— begin —

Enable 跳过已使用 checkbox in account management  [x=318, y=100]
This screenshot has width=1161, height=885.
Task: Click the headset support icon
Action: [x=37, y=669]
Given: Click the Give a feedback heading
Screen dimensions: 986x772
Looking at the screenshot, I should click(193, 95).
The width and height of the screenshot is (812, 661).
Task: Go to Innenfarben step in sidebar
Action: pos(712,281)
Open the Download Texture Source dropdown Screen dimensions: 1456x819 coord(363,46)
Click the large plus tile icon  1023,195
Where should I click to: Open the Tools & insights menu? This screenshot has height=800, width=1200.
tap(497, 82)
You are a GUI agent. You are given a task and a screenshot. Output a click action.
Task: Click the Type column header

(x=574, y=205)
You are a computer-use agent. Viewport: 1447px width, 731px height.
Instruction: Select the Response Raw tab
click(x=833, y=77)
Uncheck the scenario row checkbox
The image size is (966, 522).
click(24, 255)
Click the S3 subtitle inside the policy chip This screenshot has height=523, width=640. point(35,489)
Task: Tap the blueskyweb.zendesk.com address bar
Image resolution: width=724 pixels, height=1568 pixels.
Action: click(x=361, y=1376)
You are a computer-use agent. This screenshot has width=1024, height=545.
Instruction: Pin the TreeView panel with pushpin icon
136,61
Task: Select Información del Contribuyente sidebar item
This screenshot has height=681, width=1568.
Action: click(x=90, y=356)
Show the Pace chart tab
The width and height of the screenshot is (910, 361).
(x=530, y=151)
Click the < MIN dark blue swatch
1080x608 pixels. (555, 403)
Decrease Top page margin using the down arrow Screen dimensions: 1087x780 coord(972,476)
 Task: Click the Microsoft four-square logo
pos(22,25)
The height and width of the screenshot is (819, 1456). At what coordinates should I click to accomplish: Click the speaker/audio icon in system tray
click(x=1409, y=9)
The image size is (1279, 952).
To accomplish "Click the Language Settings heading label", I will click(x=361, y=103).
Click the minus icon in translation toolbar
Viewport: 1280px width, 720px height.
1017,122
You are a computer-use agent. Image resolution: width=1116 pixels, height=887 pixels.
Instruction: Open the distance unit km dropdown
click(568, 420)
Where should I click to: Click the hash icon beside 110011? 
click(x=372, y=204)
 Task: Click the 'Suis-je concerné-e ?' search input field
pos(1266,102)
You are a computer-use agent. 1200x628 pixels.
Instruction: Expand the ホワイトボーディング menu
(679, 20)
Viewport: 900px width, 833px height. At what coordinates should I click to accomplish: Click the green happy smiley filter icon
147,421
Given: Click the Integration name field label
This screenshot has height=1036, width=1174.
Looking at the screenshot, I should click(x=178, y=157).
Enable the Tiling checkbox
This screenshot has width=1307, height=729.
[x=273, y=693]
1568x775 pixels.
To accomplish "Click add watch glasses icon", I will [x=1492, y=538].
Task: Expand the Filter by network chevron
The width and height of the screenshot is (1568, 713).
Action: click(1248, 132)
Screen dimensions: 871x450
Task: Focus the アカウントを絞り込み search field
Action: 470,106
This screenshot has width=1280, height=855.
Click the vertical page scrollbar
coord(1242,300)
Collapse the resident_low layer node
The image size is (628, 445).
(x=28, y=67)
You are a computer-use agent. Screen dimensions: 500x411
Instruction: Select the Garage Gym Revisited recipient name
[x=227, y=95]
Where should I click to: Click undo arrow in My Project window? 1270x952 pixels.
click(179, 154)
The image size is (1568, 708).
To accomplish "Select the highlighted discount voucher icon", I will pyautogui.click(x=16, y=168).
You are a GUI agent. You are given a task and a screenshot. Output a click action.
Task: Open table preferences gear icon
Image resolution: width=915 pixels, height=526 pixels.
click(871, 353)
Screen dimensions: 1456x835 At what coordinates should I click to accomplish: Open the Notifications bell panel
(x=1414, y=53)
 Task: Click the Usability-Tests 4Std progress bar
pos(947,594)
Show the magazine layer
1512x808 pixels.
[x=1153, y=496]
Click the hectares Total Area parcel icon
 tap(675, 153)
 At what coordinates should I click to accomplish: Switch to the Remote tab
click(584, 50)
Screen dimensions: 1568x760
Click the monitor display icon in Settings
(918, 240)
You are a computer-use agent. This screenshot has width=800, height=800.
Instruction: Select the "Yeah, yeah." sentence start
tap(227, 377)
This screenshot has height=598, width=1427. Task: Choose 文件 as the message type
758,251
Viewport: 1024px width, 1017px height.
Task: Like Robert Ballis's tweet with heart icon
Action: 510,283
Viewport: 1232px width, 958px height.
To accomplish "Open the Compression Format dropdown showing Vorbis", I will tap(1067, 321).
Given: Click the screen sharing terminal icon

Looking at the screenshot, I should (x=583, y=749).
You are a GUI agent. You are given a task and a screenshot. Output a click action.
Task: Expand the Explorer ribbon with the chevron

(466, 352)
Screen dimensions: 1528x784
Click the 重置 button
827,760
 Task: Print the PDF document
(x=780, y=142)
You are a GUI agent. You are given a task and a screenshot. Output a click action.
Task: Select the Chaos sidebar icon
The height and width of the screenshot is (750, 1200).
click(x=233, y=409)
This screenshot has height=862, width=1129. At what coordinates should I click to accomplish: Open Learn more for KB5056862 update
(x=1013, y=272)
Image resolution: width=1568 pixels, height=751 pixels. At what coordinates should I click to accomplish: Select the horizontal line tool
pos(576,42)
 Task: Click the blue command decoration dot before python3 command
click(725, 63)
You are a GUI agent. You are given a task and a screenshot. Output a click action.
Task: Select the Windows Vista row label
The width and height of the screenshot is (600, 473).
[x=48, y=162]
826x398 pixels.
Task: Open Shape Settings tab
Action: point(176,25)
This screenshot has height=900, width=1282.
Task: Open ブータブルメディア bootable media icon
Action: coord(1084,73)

— end —

Please locate each line in the records above that contains the word "point", and copy those lines out in full.

Click the S3 subtitle inside the policy chip This screenshot has height=523, width=640. point(35,489)
Action: point(176,25)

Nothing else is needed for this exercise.